Álbum de Retratos

Invento-vos como sois (Bergson), mas o essencial de vós escapa aos enquadramentos.


(Imagem : Adama)

Silvana


Meninas crescidas #1

 Aos 57 anos Silvana renasceu. Ao último toque da manhã fechou o livro num discreto gesto decidido e fez deslizar um olhar terno e desprendido pelos seus alunos do 4.º ano, que aos poucos iam abandonando a sala de aula. A professora parecia conhecer-lhes a alma de cor e deliciava-se com os detalhes de cada um. Mas nada disto a faria deter. Avistavam-se novos horizontes. Ainda havia a casa para pagar – está certo - e a sorte a conquistar. Nesse dia Silvana resolveu comprar um chapéu preto (convenhamos: dava-lhe um certo glamour) e foi à casa de banho do restaurante passar batom nos lábios delicados  - ela que raramente usa batom! Pressionou-os para logo os soltar, dando-lhes deste modo um reforço acrescido, e realçou o mar dos olhos. Trata as linhas da vida traçadas na pele com respeito e cordialidade. Achou-se bem. Voltaria a ter mais tempo para ler e escrever, até já sentia o fervilhar de um romance.

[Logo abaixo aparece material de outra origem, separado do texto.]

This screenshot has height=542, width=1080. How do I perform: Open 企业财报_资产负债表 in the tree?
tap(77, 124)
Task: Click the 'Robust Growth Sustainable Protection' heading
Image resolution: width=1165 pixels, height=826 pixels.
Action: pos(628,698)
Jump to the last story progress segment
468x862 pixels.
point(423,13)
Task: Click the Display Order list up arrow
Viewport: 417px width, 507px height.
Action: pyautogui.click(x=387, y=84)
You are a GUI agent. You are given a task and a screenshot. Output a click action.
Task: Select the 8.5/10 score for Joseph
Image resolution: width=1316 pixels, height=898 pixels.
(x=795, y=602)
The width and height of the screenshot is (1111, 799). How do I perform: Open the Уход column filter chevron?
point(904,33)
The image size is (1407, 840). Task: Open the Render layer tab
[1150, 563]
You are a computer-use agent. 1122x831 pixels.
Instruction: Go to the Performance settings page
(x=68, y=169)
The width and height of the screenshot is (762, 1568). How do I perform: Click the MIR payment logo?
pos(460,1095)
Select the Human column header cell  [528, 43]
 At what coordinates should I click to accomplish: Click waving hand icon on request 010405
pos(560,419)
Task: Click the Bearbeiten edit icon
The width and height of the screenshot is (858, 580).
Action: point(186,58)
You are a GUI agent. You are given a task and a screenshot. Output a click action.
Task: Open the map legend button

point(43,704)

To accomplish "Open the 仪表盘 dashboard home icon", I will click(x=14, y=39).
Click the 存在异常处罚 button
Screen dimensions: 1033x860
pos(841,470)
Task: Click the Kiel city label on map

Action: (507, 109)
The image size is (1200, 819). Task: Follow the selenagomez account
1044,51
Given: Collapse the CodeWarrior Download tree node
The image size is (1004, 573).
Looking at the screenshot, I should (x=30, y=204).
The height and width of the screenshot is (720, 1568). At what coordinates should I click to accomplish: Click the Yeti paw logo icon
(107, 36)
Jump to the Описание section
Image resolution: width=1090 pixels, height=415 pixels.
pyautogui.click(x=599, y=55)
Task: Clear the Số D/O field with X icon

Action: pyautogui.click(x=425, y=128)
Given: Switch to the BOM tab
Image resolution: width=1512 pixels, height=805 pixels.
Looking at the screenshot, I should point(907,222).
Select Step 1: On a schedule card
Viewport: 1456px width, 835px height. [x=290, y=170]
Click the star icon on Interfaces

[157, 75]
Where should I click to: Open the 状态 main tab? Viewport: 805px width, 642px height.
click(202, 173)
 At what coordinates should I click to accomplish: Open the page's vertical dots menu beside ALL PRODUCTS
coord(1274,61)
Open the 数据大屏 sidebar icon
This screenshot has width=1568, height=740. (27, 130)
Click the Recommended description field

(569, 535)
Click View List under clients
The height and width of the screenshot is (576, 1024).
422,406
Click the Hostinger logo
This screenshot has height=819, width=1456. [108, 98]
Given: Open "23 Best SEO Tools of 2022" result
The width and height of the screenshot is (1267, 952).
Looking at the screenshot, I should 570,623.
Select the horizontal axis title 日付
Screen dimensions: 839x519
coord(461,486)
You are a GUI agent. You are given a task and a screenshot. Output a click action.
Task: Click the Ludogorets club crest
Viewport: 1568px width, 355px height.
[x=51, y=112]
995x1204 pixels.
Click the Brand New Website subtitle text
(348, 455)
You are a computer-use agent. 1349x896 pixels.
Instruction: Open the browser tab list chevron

Passaria a saber dizer “não” e a responder mais tarde aos emails. E foi nesse mesmo dia de tomadas de decisões -quando ao final da tarde folheava um livro de poesia numa livraria da baixa - que, ao levantar os olhos do livro, se apaixonou. Nela a paixão nunca foi gradual. Era qualquer coisa como um reconhecimento súbito e arrebatador. Não sabia se aquela febre seria coisa de dias, anos, meses ou eternidade, mas aceitou o convite para jantar, uma ida ao cinema, um passeio à vila de Sintra...Depois beijou: com o fulgor da primeira vida.